◆ **ASSIGNMENT**
A single number is wanted: how many lines of the data below include the string "checkmark"?

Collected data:
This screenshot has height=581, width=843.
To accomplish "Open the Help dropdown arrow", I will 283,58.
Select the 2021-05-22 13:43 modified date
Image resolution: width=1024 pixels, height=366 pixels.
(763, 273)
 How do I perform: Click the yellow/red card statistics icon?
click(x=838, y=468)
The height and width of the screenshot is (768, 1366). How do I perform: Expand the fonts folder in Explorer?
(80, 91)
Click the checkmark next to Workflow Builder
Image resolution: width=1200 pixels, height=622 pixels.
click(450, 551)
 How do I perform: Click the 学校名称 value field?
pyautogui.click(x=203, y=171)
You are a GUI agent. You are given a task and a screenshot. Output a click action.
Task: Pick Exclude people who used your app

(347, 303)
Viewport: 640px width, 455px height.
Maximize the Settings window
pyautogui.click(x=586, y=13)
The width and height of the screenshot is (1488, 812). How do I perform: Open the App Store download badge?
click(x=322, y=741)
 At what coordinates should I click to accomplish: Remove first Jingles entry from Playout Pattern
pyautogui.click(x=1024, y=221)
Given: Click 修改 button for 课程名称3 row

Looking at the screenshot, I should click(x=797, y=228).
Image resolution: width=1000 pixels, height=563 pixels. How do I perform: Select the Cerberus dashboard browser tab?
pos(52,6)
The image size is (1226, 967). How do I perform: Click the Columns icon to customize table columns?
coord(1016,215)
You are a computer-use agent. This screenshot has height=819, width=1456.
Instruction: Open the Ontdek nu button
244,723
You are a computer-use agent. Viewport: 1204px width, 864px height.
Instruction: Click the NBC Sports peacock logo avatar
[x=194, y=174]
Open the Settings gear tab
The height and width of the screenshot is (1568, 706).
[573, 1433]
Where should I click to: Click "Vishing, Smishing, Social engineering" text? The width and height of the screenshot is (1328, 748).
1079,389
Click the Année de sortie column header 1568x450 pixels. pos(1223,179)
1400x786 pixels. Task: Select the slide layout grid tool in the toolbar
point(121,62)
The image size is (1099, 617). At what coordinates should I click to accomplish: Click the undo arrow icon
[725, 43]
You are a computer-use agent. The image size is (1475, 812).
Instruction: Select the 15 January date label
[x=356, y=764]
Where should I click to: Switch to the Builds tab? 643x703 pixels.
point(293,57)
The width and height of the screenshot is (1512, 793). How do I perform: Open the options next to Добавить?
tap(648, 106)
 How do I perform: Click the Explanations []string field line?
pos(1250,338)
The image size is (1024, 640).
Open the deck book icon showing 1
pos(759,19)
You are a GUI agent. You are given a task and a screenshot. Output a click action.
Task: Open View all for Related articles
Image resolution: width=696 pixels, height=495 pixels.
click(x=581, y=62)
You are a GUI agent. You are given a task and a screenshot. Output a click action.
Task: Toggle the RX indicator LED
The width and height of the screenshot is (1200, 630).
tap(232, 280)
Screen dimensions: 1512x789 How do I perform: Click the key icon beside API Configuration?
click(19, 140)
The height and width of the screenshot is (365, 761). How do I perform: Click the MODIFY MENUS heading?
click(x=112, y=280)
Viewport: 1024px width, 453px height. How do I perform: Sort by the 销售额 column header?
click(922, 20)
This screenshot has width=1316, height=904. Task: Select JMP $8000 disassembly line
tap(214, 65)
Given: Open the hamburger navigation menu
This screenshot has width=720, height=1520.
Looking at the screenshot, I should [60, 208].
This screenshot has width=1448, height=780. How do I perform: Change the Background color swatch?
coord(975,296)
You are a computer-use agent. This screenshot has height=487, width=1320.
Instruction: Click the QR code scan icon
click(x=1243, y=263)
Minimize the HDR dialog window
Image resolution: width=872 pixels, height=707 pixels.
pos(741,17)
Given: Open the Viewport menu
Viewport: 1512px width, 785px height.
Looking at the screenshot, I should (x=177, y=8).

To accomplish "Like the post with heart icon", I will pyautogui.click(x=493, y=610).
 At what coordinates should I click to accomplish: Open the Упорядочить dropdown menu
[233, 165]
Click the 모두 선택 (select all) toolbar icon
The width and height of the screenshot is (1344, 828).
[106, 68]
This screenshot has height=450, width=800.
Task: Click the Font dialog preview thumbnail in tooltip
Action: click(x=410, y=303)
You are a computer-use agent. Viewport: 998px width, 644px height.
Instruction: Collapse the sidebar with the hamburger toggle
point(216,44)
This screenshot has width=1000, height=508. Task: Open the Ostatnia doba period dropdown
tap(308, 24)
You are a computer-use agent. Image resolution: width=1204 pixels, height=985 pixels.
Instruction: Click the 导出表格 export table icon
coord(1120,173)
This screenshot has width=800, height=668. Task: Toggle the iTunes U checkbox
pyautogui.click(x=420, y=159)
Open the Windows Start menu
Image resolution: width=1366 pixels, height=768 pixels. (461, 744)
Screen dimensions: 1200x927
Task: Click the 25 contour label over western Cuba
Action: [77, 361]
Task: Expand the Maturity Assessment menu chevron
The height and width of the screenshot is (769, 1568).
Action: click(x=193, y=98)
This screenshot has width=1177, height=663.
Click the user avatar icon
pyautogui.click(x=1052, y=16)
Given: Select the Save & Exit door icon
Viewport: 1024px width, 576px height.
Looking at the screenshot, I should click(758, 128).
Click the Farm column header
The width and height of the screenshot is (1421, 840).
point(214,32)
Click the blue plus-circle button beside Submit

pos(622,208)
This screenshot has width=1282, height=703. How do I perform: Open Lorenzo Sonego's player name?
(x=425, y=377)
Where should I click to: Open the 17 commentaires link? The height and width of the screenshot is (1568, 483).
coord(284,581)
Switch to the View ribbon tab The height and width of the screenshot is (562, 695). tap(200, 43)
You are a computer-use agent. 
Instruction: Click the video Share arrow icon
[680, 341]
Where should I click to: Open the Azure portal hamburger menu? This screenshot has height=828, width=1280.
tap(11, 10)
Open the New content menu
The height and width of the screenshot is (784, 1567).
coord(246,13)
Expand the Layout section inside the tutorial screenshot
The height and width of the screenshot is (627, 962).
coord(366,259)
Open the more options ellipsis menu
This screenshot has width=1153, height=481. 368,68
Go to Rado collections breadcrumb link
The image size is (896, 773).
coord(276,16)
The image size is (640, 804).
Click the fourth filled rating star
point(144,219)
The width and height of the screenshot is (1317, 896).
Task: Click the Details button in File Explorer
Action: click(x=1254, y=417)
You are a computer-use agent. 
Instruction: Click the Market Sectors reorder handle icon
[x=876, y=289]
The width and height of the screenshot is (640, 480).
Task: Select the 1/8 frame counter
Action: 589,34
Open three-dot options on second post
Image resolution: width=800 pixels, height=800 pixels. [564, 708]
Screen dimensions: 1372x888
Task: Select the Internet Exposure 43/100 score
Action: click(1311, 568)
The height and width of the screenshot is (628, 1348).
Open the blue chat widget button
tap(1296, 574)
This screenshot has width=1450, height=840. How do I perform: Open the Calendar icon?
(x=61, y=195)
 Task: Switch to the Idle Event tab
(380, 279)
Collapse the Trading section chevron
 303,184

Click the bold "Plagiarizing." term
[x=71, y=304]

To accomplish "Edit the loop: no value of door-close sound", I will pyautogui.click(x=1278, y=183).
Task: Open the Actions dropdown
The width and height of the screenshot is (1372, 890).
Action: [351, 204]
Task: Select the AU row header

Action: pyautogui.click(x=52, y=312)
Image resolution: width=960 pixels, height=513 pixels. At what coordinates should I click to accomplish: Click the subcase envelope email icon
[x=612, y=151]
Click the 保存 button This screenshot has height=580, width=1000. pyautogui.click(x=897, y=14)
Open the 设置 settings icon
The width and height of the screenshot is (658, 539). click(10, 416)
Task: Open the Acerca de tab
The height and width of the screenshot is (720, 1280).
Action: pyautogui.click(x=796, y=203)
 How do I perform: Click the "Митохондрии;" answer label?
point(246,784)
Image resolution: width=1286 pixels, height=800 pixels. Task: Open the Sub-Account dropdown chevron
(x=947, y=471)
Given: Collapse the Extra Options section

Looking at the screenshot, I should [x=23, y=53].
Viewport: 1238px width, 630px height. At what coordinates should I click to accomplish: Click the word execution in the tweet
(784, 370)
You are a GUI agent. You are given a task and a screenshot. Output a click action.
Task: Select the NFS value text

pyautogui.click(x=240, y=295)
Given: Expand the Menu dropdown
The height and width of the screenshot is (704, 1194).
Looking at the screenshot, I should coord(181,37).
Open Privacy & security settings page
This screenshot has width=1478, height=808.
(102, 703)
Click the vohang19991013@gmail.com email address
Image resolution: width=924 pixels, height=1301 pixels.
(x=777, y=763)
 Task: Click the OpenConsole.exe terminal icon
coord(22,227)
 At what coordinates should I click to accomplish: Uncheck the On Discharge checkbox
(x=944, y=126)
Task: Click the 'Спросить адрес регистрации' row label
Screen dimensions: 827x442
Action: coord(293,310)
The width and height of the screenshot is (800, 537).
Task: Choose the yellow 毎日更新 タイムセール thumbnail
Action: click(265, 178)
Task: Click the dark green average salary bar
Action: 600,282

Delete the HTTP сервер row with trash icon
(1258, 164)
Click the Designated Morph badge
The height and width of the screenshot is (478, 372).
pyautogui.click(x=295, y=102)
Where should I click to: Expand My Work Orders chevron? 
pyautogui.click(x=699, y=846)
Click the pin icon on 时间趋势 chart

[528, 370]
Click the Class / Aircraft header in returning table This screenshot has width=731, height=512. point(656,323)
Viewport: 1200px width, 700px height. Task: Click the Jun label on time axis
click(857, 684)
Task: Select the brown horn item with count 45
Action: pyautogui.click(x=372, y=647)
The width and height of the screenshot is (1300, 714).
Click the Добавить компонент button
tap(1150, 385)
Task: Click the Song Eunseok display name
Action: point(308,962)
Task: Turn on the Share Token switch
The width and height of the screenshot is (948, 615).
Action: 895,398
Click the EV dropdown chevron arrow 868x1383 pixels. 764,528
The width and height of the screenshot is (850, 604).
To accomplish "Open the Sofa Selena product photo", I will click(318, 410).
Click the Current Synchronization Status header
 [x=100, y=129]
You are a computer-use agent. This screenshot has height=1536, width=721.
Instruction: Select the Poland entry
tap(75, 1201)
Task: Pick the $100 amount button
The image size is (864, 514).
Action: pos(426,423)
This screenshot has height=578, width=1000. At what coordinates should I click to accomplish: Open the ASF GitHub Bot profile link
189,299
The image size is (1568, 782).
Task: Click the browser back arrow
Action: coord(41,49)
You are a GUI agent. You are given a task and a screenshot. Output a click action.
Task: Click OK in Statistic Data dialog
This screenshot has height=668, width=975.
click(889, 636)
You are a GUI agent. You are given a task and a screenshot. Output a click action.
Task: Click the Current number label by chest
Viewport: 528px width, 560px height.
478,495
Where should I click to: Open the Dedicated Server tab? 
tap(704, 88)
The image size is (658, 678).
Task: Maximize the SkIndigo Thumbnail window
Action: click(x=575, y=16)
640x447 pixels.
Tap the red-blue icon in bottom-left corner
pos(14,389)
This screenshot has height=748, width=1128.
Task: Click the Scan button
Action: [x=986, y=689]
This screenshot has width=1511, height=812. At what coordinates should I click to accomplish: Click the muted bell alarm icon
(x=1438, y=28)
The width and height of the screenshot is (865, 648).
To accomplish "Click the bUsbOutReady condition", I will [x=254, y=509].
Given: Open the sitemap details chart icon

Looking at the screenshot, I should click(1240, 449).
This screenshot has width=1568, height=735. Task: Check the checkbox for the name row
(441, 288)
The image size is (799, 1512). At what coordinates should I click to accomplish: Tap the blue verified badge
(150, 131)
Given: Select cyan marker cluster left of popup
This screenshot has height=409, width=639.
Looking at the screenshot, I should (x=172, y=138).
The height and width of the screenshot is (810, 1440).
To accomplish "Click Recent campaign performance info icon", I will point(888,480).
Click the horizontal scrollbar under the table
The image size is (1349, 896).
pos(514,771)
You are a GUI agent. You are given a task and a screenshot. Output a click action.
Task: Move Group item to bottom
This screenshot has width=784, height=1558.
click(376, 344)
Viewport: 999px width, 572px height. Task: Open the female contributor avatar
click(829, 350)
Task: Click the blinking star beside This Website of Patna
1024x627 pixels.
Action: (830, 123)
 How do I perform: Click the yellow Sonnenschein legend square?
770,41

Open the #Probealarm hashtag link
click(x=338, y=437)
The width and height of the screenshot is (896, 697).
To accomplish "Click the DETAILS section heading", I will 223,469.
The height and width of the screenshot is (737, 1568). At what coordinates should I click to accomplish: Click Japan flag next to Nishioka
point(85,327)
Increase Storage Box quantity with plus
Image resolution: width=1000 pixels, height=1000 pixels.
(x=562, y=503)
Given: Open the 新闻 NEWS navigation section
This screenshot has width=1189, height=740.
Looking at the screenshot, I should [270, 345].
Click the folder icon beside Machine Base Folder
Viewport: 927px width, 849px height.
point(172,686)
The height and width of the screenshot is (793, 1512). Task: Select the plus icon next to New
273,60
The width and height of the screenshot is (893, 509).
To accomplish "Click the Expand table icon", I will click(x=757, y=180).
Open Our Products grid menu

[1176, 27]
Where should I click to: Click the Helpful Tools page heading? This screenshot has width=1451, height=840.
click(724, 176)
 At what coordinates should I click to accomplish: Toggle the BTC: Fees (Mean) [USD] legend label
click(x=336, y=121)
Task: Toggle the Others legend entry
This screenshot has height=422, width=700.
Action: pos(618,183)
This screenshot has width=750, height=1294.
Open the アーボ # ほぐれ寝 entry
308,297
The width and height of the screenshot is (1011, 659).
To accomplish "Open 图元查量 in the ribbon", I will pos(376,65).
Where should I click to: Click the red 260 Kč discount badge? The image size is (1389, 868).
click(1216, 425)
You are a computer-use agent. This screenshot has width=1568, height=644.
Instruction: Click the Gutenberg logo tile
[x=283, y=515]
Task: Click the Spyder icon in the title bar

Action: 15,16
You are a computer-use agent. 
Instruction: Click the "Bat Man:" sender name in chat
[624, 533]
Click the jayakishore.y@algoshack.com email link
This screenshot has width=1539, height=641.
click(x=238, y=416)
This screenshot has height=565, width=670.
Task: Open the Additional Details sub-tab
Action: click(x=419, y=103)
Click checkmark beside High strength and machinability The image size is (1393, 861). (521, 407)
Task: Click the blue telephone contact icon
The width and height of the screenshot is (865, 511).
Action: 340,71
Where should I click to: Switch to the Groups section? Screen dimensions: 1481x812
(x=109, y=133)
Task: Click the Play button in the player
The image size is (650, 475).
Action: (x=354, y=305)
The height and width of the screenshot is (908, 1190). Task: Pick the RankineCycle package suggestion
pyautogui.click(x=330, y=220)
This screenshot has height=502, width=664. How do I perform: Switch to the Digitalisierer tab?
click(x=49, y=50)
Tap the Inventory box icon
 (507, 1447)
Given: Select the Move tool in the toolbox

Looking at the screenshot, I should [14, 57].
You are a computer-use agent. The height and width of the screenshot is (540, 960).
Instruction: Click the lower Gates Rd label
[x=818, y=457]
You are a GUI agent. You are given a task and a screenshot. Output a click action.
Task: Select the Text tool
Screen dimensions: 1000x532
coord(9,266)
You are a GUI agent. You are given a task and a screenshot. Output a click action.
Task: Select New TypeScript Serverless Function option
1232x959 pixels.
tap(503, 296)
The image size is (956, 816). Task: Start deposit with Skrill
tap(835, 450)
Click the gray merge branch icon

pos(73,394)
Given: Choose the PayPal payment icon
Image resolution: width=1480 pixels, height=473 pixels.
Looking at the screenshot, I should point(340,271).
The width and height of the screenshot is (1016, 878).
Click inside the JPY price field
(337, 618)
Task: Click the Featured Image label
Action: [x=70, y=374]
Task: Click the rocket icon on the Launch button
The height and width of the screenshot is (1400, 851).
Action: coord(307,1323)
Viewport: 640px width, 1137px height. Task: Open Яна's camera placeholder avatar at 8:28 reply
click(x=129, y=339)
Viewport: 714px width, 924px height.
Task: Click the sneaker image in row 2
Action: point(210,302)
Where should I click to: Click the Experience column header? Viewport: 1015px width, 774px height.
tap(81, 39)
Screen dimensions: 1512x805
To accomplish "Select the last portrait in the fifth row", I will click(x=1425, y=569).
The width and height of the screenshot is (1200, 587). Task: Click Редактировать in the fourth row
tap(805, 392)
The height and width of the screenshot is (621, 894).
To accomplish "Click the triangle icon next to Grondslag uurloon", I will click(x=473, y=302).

◆ **ANSWER BOX**
2